[Stored data entries]
★ ★ ★ ★

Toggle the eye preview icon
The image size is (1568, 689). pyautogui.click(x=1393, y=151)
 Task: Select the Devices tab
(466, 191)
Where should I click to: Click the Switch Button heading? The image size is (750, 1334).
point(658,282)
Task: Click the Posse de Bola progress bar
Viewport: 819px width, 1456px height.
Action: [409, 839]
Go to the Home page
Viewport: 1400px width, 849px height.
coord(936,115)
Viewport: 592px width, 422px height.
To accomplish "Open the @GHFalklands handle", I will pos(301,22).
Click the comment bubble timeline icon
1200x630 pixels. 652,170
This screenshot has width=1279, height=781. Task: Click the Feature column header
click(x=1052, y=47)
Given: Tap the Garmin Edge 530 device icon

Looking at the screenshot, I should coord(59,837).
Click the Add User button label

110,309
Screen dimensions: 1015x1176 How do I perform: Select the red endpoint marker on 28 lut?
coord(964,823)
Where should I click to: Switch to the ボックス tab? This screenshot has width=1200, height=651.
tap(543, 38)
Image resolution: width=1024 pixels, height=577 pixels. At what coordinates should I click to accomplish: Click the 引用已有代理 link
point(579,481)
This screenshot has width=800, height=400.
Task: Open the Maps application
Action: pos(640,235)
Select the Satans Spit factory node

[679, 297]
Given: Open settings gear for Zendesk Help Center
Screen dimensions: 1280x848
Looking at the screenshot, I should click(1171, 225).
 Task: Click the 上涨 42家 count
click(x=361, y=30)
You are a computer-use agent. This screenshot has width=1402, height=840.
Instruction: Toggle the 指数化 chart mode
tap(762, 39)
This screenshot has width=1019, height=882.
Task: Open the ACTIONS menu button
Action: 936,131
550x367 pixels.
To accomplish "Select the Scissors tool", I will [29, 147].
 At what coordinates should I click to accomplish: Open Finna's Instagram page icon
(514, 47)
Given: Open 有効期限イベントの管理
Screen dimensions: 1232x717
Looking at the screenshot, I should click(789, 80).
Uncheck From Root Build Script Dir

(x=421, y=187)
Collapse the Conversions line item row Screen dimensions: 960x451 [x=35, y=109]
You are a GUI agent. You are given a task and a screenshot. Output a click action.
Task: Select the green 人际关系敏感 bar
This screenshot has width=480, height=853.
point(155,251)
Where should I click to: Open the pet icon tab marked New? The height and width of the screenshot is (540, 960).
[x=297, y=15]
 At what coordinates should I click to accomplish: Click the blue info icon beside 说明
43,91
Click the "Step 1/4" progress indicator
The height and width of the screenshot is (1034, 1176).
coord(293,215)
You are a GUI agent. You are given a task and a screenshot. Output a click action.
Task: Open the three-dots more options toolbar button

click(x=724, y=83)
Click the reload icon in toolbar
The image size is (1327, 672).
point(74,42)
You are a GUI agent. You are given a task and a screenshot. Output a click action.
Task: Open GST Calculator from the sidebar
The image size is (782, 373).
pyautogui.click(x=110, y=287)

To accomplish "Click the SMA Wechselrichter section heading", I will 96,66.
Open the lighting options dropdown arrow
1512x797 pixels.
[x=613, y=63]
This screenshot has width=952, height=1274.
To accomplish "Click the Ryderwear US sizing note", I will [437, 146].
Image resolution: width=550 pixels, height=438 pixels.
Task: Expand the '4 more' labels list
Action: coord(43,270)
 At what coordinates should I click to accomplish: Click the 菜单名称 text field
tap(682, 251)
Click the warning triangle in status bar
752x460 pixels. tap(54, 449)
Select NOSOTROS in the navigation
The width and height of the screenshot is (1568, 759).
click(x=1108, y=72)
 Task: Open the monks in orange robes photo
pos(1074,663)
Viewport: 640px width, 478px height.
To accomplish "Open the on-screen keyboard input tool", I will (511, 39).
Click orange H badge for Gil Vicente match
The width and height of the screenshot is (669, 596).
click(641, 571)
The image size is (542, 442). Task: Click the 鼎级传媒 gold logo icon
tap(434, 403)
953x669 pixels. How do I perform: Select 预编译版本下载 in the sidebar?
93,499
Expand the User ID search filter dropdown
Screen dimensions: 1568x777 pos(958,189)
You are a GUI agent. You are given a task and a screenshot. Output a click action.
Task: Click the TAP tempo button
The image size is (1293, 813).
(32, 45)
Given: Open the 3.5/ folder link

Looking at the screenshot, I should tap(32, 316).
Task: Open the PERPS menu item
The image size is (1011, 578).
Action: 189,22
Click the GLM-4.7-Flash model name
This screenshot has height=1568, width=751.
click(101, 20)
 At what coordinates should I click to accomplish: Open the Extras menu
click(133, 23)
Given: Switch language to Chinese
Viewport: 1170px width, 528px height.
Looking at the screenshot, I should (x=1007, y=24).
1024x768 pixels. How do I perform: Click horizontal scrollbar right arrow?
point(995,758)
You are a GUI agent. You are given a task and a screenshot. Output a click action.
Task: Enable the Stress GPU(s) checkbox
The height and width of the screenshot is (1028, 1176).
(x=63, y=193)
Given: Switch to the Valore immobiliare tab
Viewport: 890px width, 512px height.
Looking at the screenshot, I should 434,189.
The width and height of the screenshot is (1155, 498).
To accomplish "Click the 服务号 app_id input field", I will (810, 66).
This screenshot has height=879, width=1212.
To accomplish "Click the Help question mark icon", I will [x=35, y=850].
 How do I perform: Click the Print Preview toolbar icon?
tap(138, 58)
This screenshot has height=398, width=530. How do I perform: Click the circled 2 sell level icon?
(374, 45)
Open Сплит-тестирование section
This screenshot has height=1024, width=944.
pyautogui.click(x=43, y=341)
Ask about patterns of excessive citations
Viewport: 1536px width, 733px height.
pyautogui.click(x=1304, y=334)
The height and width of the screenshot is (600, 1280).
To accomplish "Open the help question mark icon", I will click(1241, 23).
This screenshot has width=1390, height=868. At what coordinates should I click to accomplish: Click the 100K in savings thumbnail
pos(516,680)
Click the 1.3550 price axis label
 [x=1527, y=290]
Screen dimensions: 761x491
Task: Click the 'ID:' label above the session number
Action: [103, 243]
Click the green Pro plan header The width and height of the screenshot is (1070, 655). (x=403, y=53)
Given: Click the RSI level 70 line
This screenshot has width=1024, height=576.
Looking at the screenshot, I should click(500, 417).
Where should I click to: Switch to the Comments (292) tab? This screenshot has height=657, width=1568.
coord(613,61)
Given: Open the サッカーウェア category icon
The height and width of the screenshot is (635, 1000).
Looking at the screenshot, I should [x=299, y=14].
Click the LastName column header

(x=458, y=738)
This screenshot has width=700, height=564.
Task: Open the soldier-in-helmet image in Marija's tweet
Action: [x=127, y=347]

★ ★ ★ ★

# Work order
Go through the data and return each line where the word "item" appears.

# Answer below
Collapse the Conversions line item row Screen dimensions: 960x451 [x=35, y=109]
Task: Open the PERPS menu item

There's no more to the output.